═══ SUPPLIED ENTRIES ═══

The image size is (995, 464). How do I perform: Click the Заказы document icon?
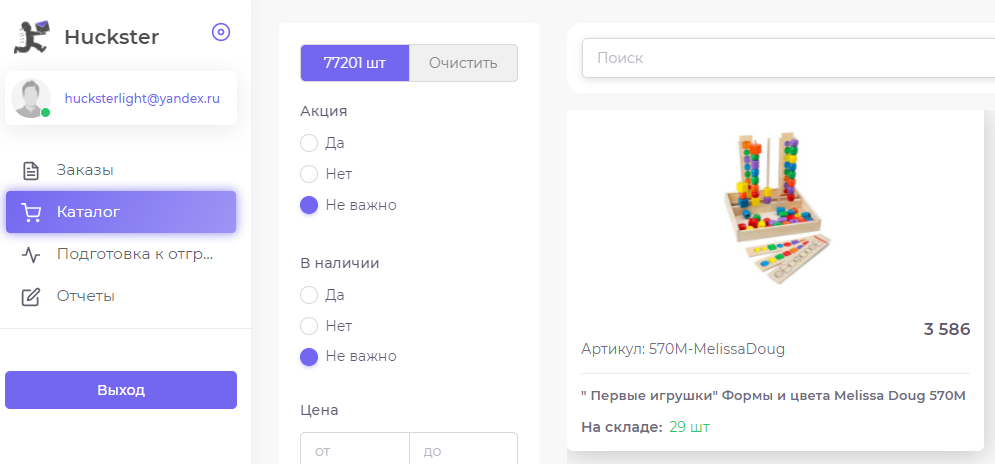30,170
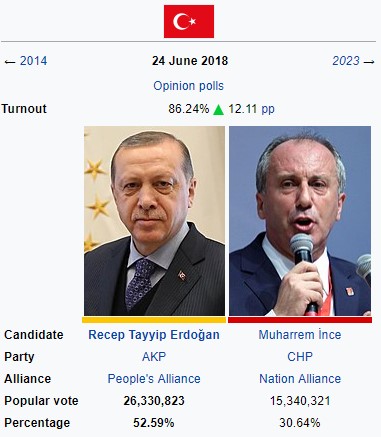The height and width of the screenshot is (437, 381).
Task: Follow the CHP party link
Action: [x=300, y=357]
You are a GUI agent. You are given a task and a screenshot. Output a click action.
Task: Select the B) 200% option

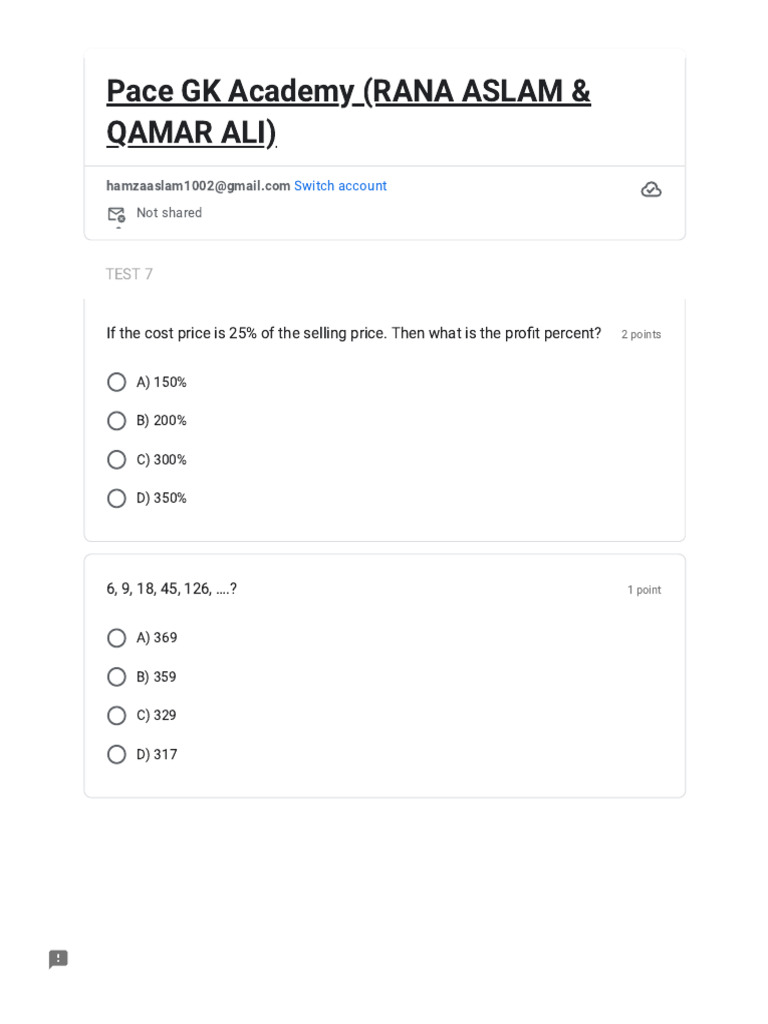click(x=117, y=421)
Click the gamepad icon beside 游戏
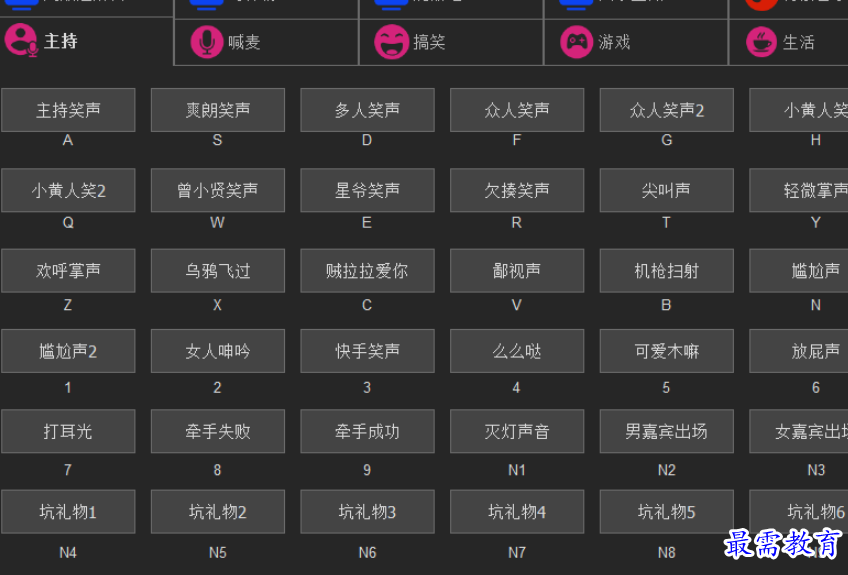 point(577,42)
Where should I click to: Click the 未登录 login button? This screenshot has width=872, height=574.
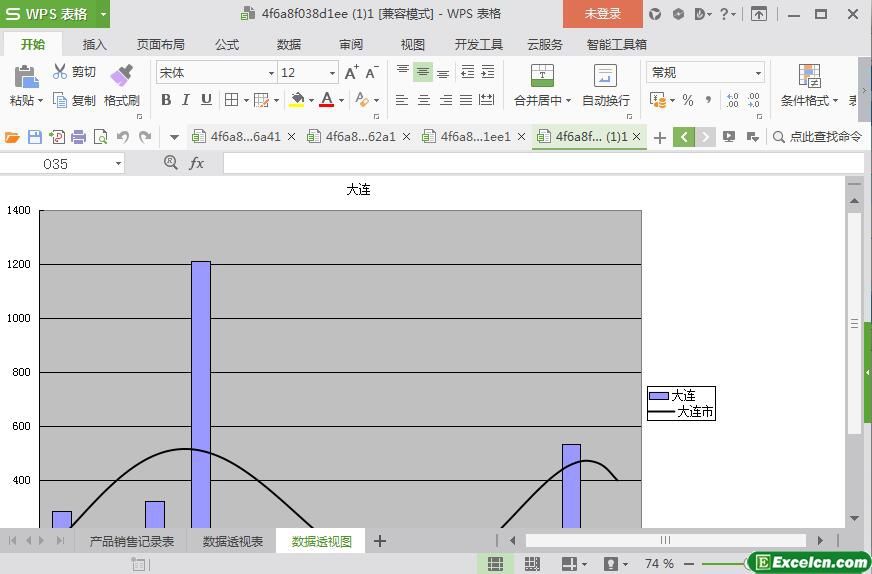pyautogui.click(x=602, y=14)
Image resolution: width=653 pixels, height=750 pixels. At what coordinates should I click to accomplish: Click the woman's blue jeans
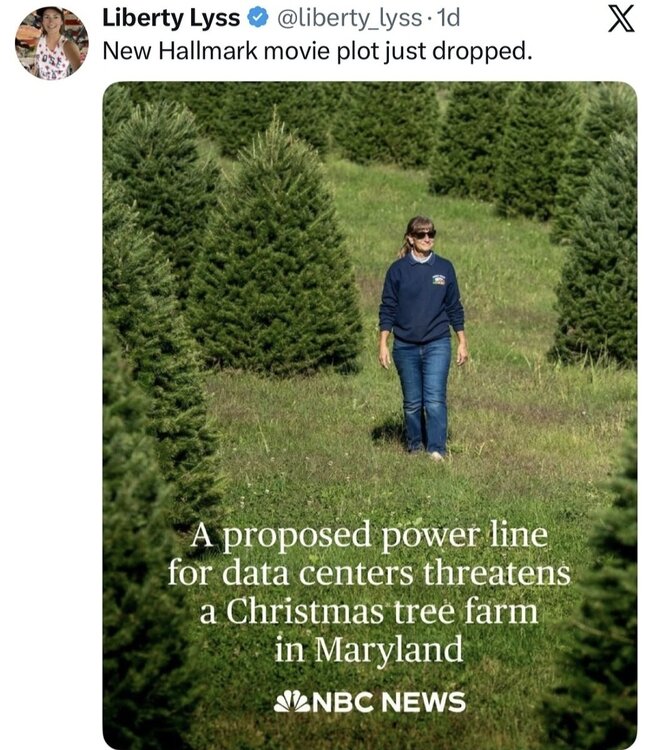422,390
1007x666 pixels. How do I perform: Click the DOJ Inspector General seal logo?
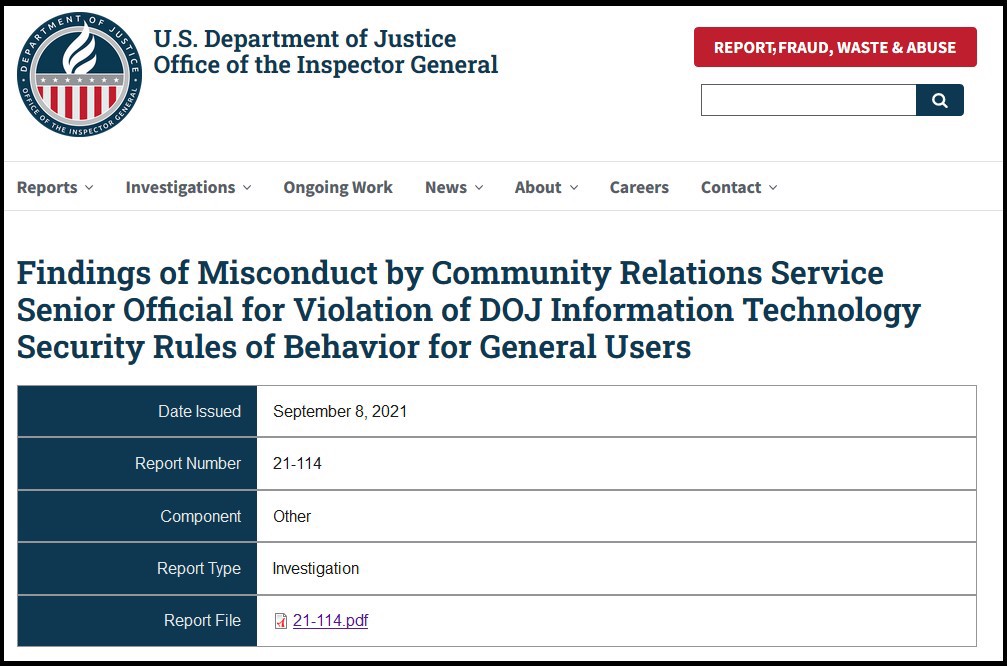pyautogui.click(x=79, y=74)

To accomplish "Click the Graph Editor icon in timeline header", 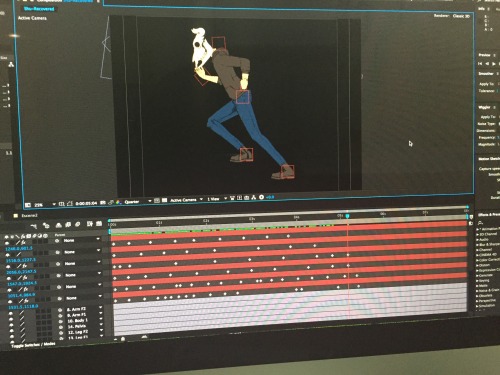I will pyautogui.click(x=99, y=224).
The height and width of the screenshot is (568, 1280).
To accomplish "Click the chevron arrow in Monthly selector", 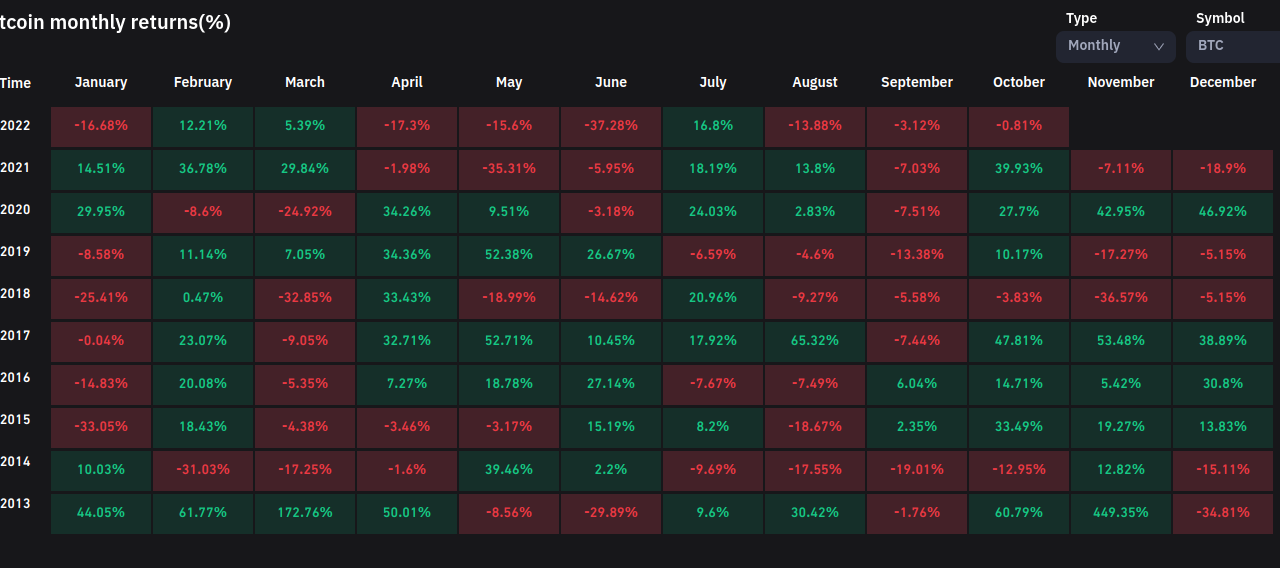I will point(1159,46).
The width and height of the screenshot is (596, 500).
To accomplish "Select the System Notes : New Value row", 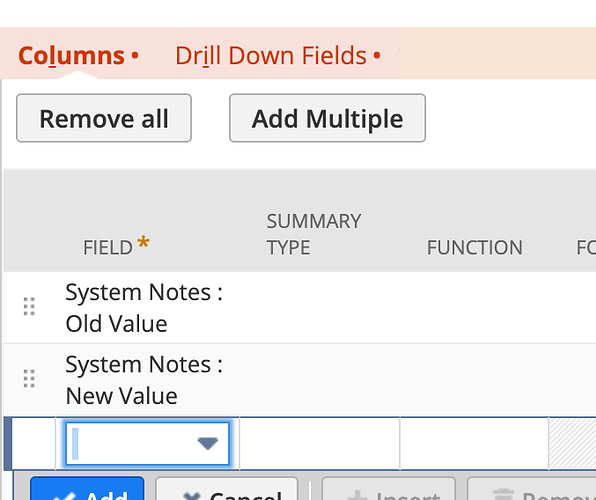I will click(x=300, y=379).
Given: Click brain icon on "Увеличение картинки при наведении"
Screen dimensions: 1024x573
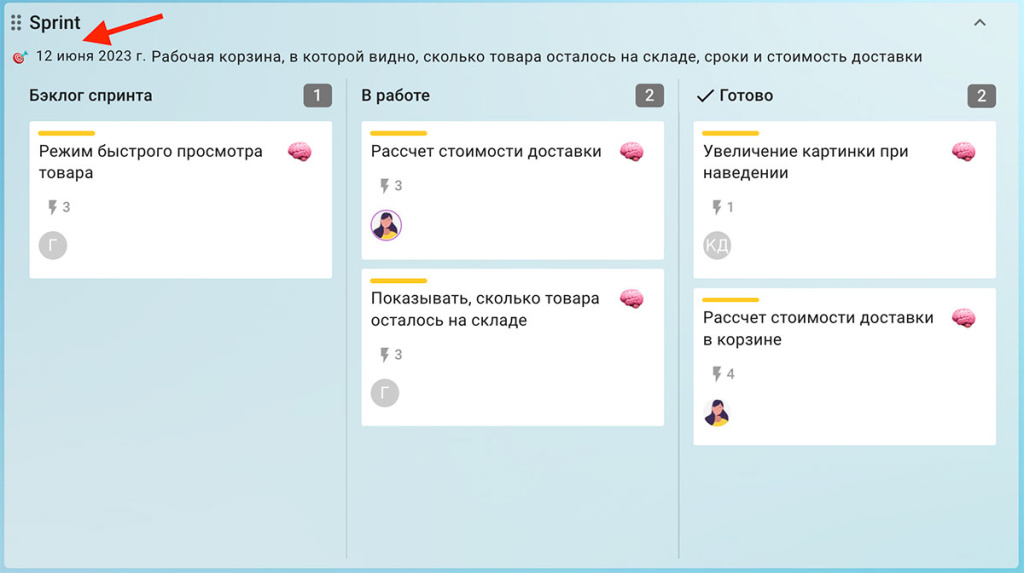Looking at the screenshot, I should pos(963,152).
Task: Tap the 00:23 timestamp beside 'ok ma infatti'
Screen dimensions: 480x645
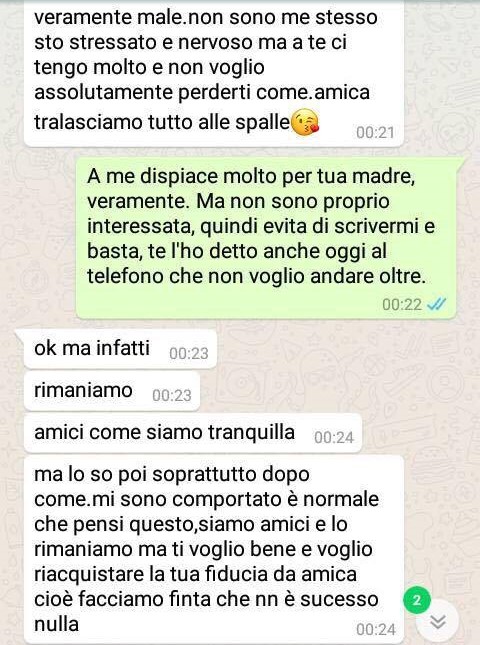Action: 189,353
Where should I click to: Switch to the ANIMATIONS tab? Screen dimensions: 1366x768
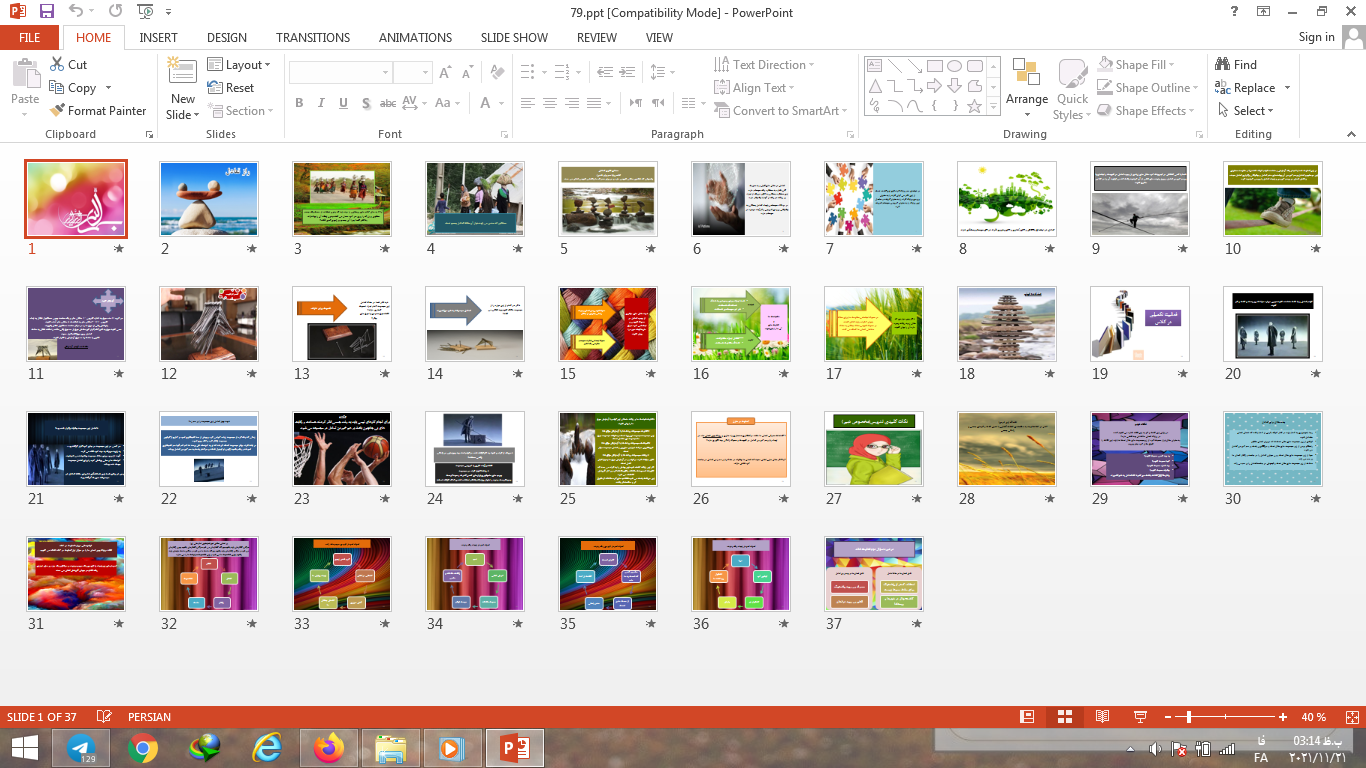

═══

**THE TASK:** Copy exactly the lines from the line containing "Given: Click brain" through the last line of the records, both included, and omit every picture.

**EXERCISE SOLUTION:**
Given: Click brain icon on "Увеличение картинки при наведении"
Screen dimensions: 1024x573
Looking at the screenshot, I should pos(963,152).
Task: Tap the 00:23 timestamp beside 'ok ma infatti'
Screen dimensions: 480x645
Action: 189,353
Where should I click to: Switch to the ANIMATIONS tab? Screen dimensions: 1366x768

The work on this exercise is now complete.